Aku menahan semua gejolak di dadaku yang mendesak untuk diluapkan, aku pandang Dewa sekilas laki-laki itu nampak diam tak bereaksi, melihat mereka aku merasa dibodohi tiba-tiba. Teka-teki busuk lelaki yang bisa jadi melemparkanku pada kesalahan.

"Dimas, apakah kamu minum semalam? Kamu sakit Nak? Apa kita harus tunda pernikahan kali ini?" Ibu Anwar, calon mertuaku menengahi karena sedari tadi keempat orang tua itu hanya di hadapkan pada drama yang tak dimengerti sama sepertiku.

"Dimas gak mabuk Mah, Dimas hanya tidak ingin menikah dengan perempuan yang hatinya milik orang lain, apakah Mamah mau memiliki pasangan yang hanya punya jasad tapi gak punya hati?"

"Dimas!"

Sebuah bentakan terdengar saat baru saja Dimas menyelesaikan kalimatnya yang menyindirku. Itu teriakan Dewa, lelaki itu beranjak dari tempatnya lalu memegang kerah Dimas memaksa Dimas berdiri. Kedua pria itu kini berdiri saling menantang, melihat Ayahnya murka Gio langsung berlari memelukku takut. Dia bersembunyi di belakang punggungku, sekalipun aku sama kagetnya namun aku harus melindungi anak kecil yang tak tahu apa-apa ini.

"Jangan berkata macam-macam tentang Nia, dia udah milih lo, paham!" ungkap Dewa penuh amarah.

"Lalu? Apakah gue harus bilang dia perempuan robot? Setelah beberapa kali gue lihat, gak ada bayangan gue dalam matanya? Bahkan saat mau akad dia masih mencari lo, pengecut!" balas Dimas sambil balik memegang kerah kemeja Dewa.

Melihat kejadian yang tak diduga ini, tentu saja kami semua bereaksi. Para orang tua sibuk melerai kedua lelaki yang dikendalikan emosi tersebut sementara aku langsung meminta Gio untuk menunggu diluar ruangan, tentu ini bukan tontonan anak seusianya. Papahnya bertengkar hanya untuk memperebutkan perempuan di depannya? Ini gila.

"Hentikan! Kalian semua berhenti!" teriakku setelah kupastikan Gio sudah tidak ada di antara kami.

"Dimas, Dewa tolong berhenti! Dengar, saya gak bersedia menjawab pertanyaan Dimas atau pertanyaan apapun yang berkenaan tentang privasi saya. Dan jika kamu seperti ini, sama saja kamu neragukan pernikahan ini kan? Jika begitu silahkan kita akhiri!"

Mendengar teriakanku semua keributan berhenti seketika, Dimas dan Dewa saling melepaskan kerah kemeja satu sama lain, keduanya menatapku terkejut. Remuk, itu yang aku rasakan terjadi pada hatiku sekarang, aku tidak bangga diperebutkan oleh dua laki-laki di hadapanku karena bagiku semua ini hanyalah penghinaan.
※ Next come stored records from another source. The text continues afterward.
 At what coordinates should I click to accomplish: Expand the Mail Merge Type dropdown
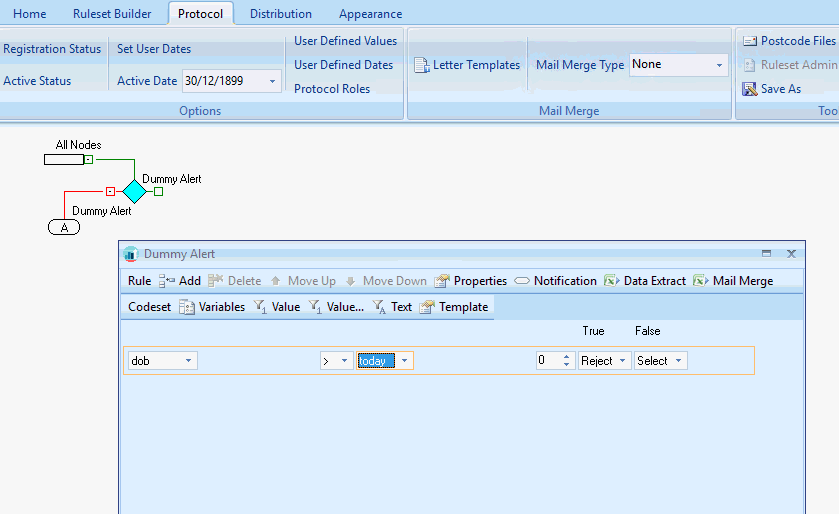click(719, 65)
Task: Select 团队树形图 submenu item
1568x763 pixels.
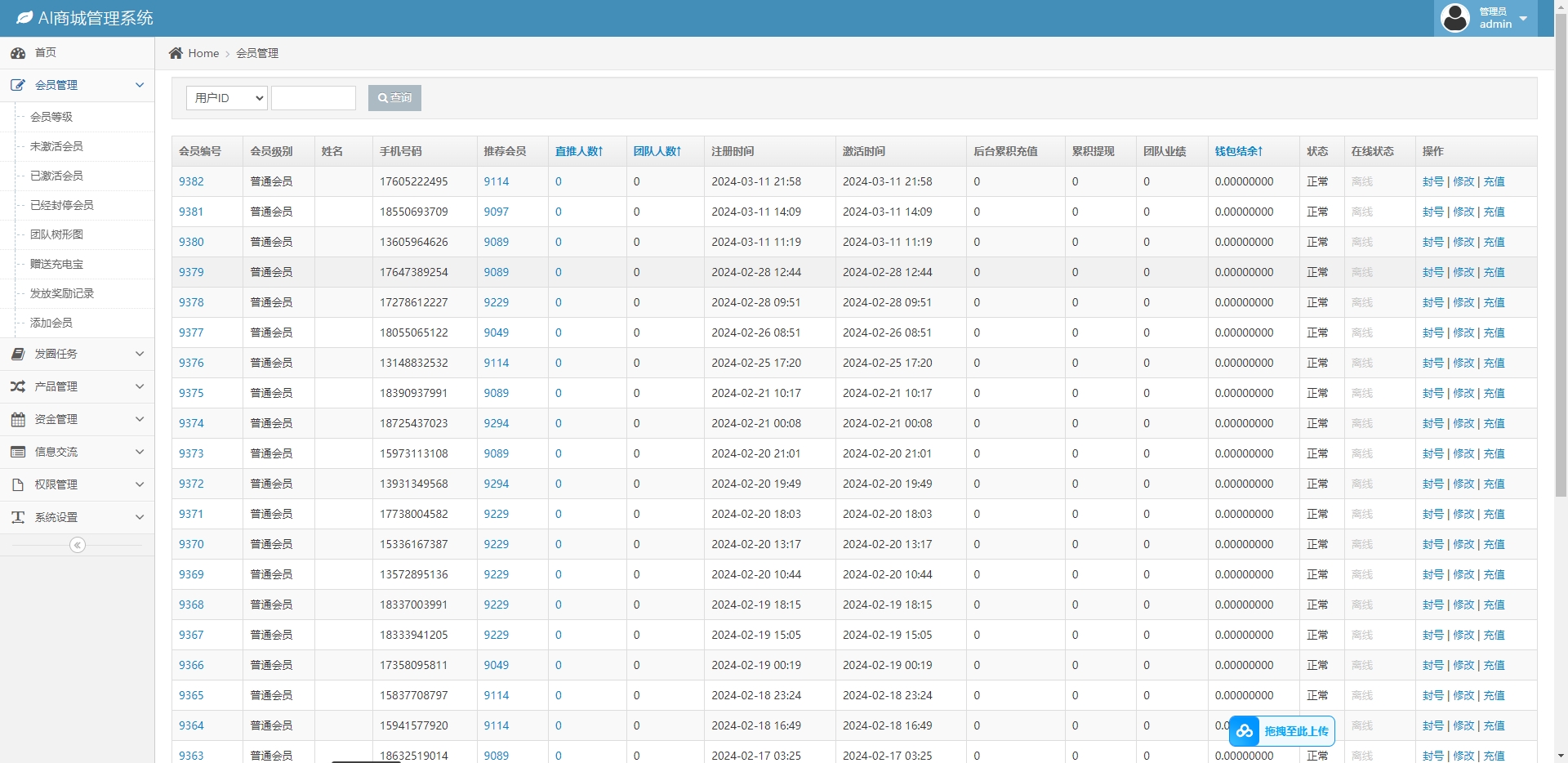Action: tap(56, 234)
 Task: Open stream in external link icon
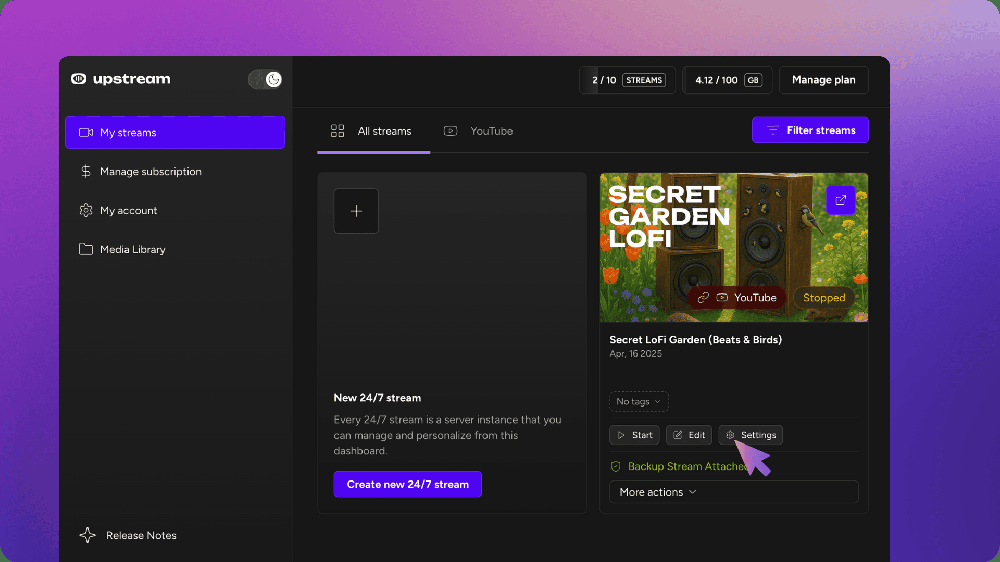tap(841, 200)
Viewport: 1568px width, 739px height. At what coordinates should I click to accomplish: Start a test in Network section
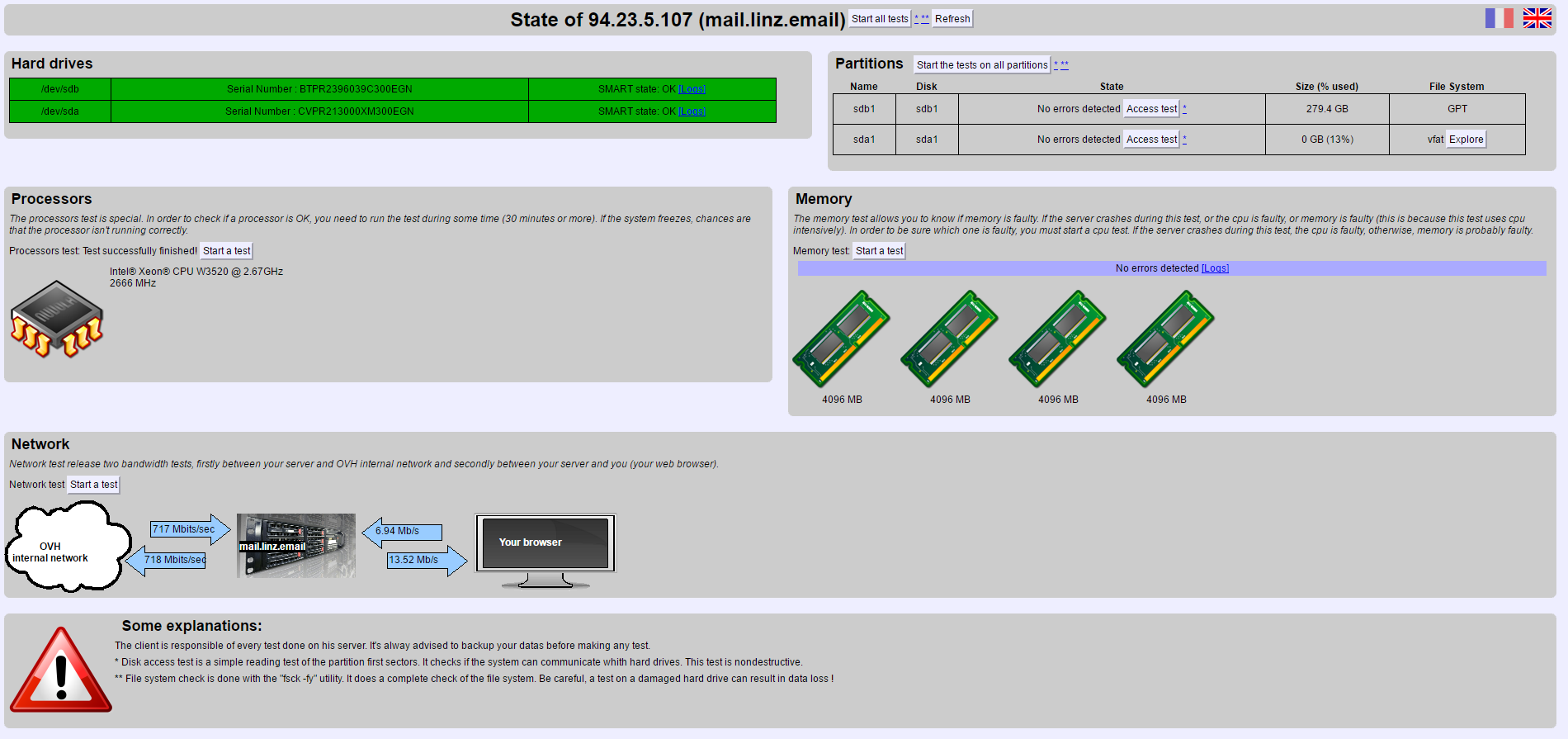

"Nia, tidak boleh seperti itu! Semua sudah dipersiapkan, kamu jangan pake emosi Nia!" cegah Ayah memegang bahuku yang bergetar karena syok dengan perkataanku sendiri. Aku menggigit bibirku kuat-kuat menahan hentakan jiwa yang meradang karena luka yang semakin terbuka.

"Kamu yang mau menghentikannya Nia, bukan saya! Saya hanya korban dari cinta masa lalumu yang brengsek! Maka dari itu kamu gak mau jujur, karena kamu masih mencintainya kan? Sekarang, aku mau kalian menikah di depanku sekarang, ayo!" perintah Dimas pongah.

"Dimas, saya bukan barang yang bisa kamu lempar tergantung siapa yang membelinya dan saya juga bukan anak kecil yang kamu ragukan keputusannya, jika memang kamu tidak ingin menikahi saya ... saya ikhlas, tapi bukan begini caranya!" Tangisku meledak sekarang, aku tak menyangka sehina itu aku dalam pandangan Dimas.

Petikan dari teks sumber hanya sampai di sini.